T. r. ventosus is the northernmost subspecies of band-tailed barbthroat. It is found from eastern Guatemala and Belize through Honduras, Nicaragua, and Costa Rica into Panama. The nominate T. r. ruckeri is found from northern and western Colombia south through western Ecuador almost to Peru. T. r. venezuelensis is found in northwestern Venezuela. The species inhabits the understory and edges of primary forest and old second growth, and also semi-open shrublands, thickets, and plantations. In elevation it ranges from sea level to 1200 m.

==Behavior==
===Movement===

The band-tailed barbthroat is presumed to be sedentary. However, some movement has been noted after the breeding season, especially among young birds.

===Feeding===

Like other hermit hummingbirds, the band-tailed barbthroat is a "trap-line" feeder, visiting a circuit of flowering plants. It feeds on nectar at Heliconia and other tubular flowers and also on small arthropods, especially spiders. In addition to probing flowers for nectar, it also "robs" by piercing the base of the tube.

===Breeding===

The band-tailed barbthroat's nesting season varies widely across its range. Its nest is a cup of plant and other fibers and cobweb attached to the underside tip of a long drooping leaf.

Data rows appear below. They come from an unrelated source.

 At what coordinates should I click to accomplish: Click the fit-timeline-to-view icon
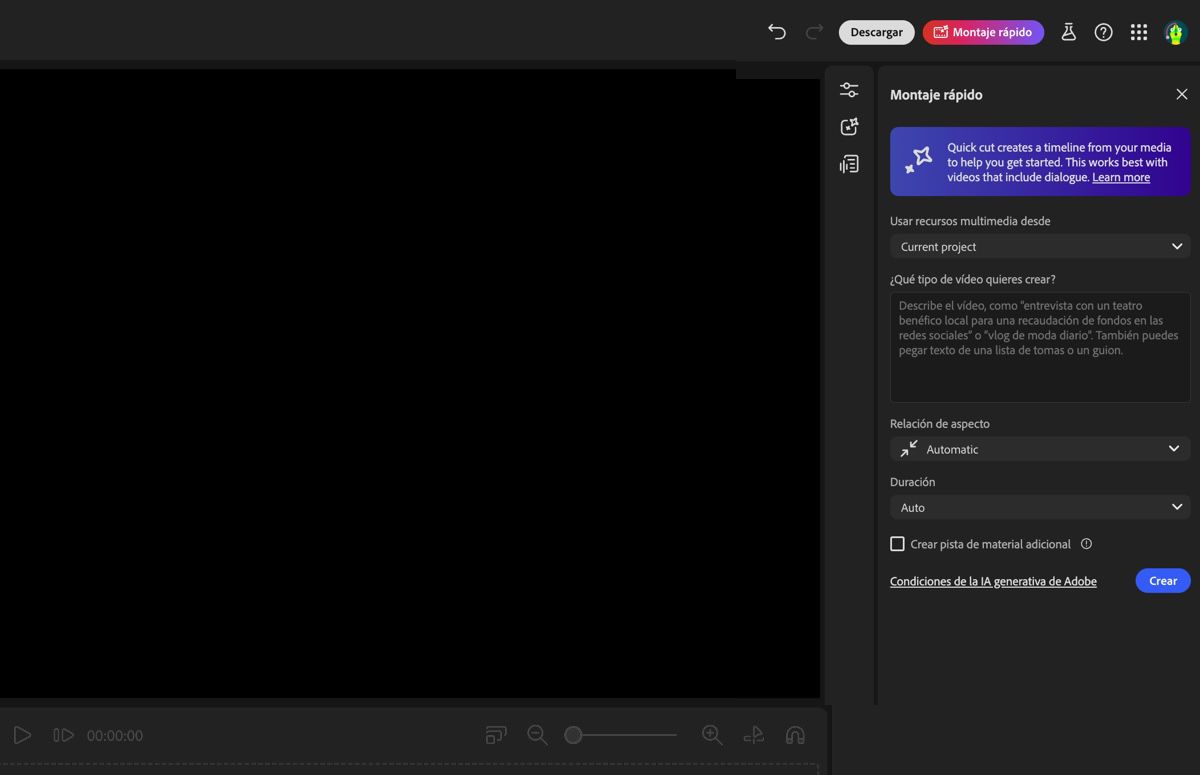click(x=495, y=734)
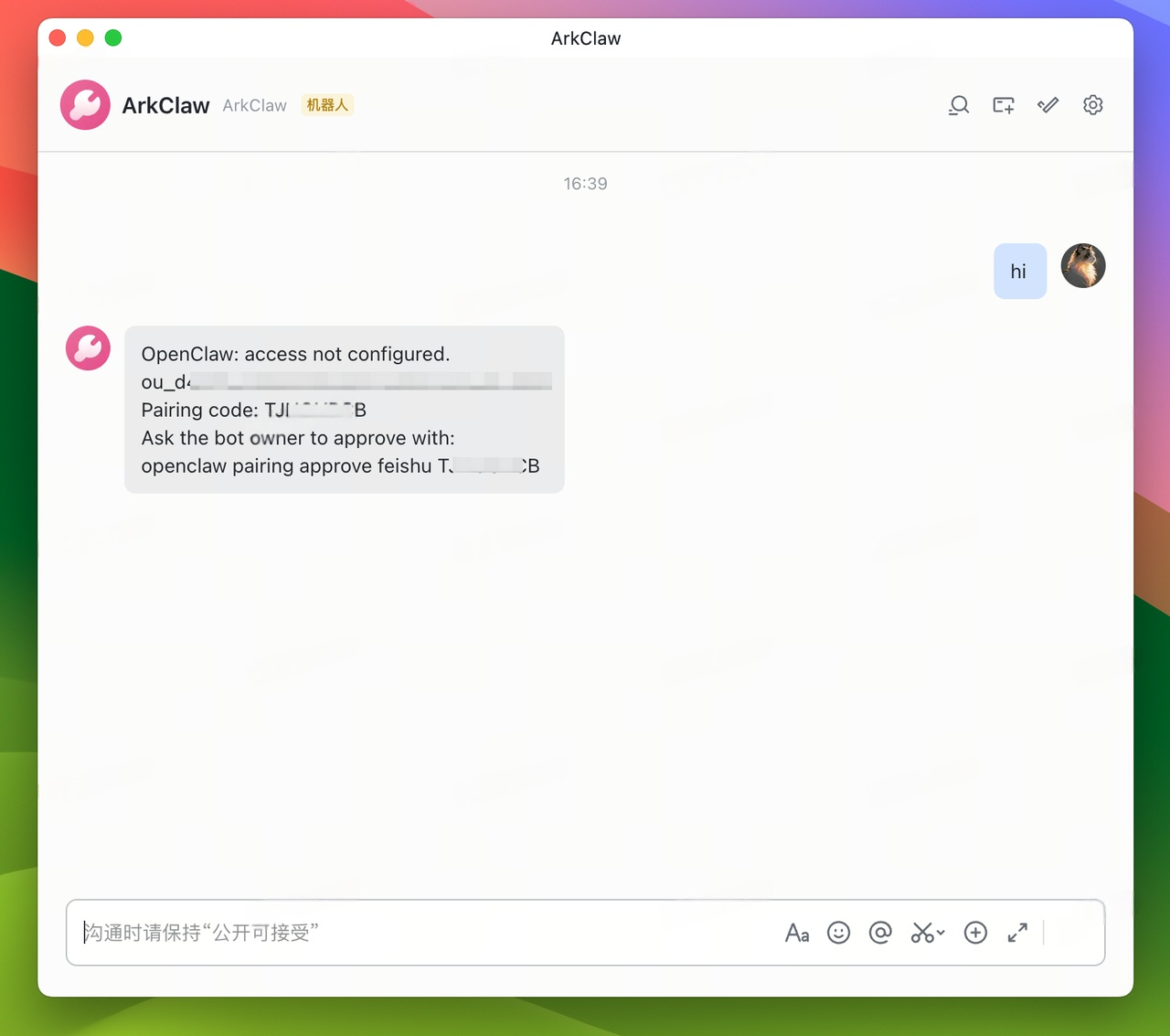
Task: Click the hi message bubble
Action: click(1019, 271)
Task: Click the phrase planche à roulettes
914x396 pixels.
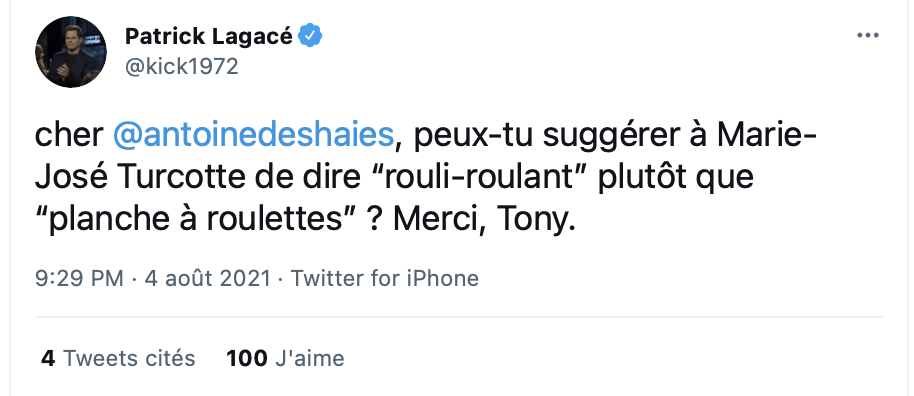Action: click(195, 219)
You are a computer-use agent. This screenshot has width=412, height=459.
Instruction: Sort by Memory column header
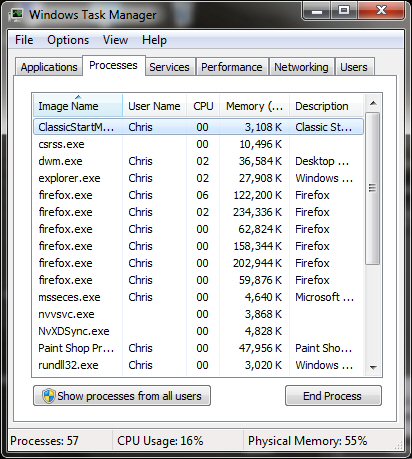click(x=254, y=106)
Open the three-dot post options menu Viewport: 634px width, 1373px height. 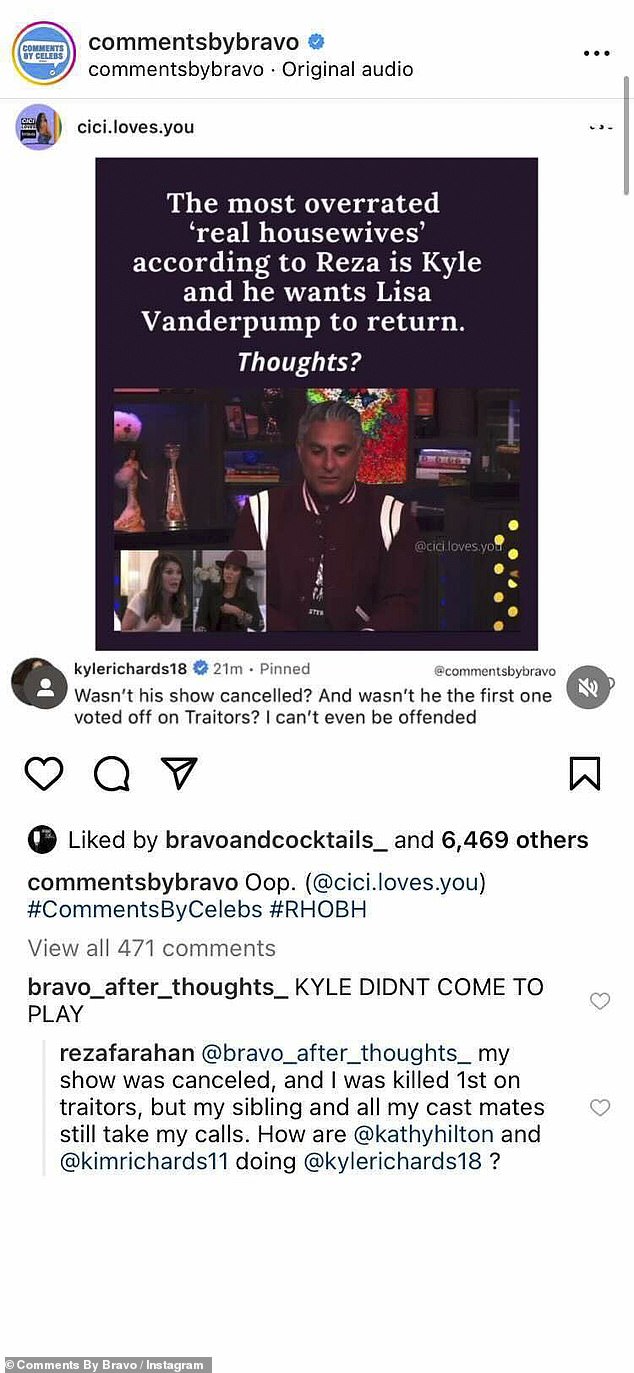pyautogui.click(x=596, y=54)
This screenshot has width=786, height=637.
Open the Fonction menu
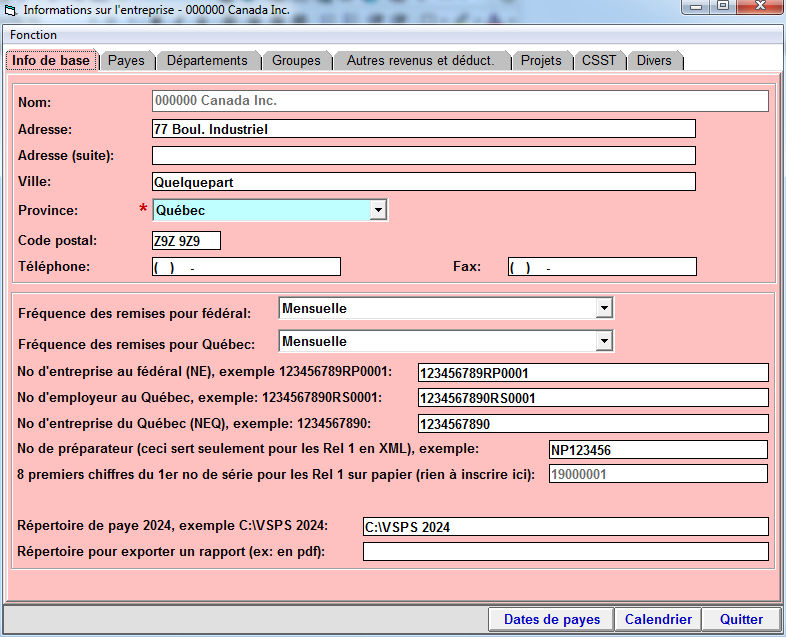click(x=34, y=35)
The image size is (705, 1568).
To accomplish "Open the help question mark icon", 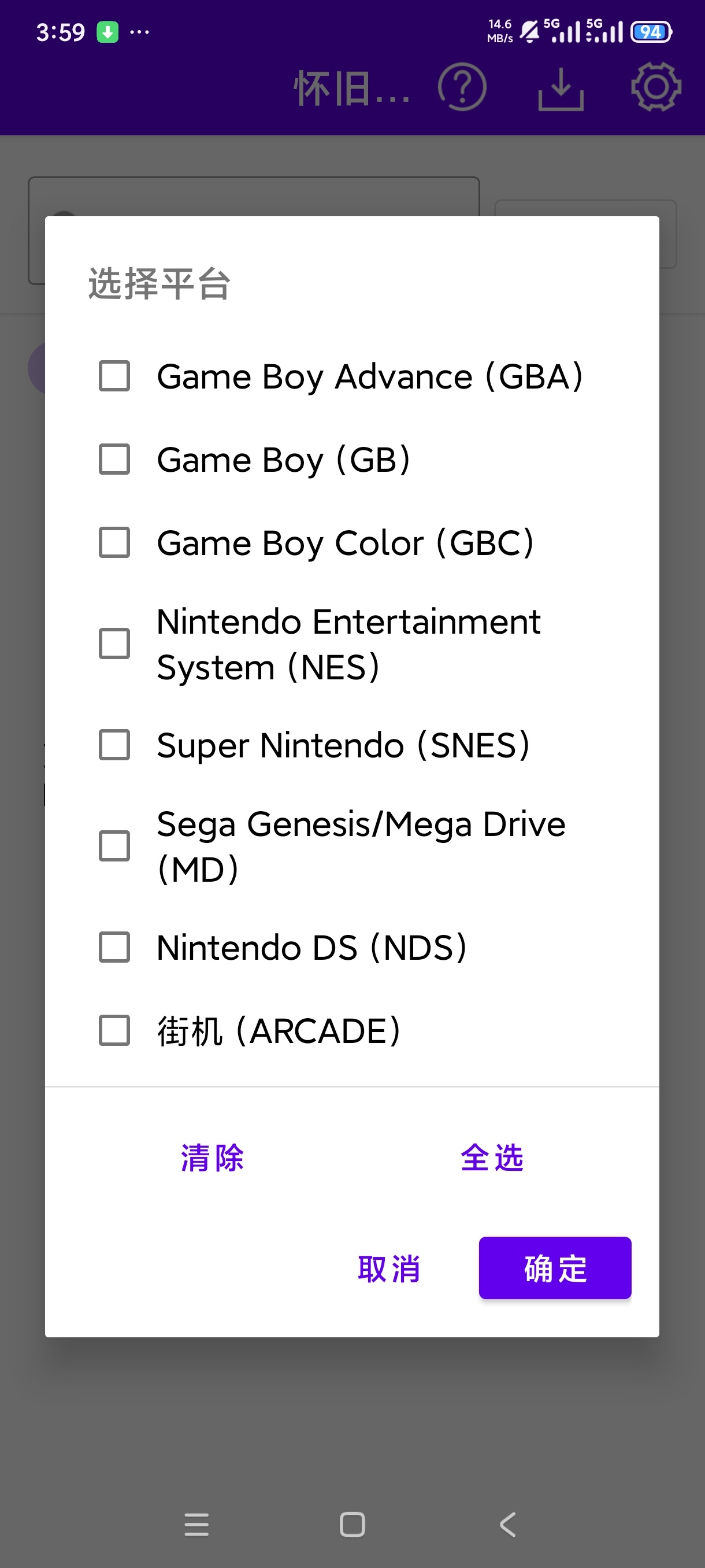I will tap(462, 87).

The female alone incubates the two white eggs, though males have been observed remaining in the nest's vicinity.

===Vocalization===

The band-tailed barbthroat's song is "a fast high-pitched phrase of some 5–10 notes repeated with intervals of several seconds...e.g. 'tzi-tzi-tsee-ee-tsi-tzi-tzi'." In Costa Rica the Pacific slope population has a more complex song than that of the Caribbean slope birds; it includes trills.

==Status==

The IUCN has assessed the band-tailed barbthroat as being of Least Concern, although its population has not been enumerated and its trend is not known. It appears to be generally common and occurs is several protected areas.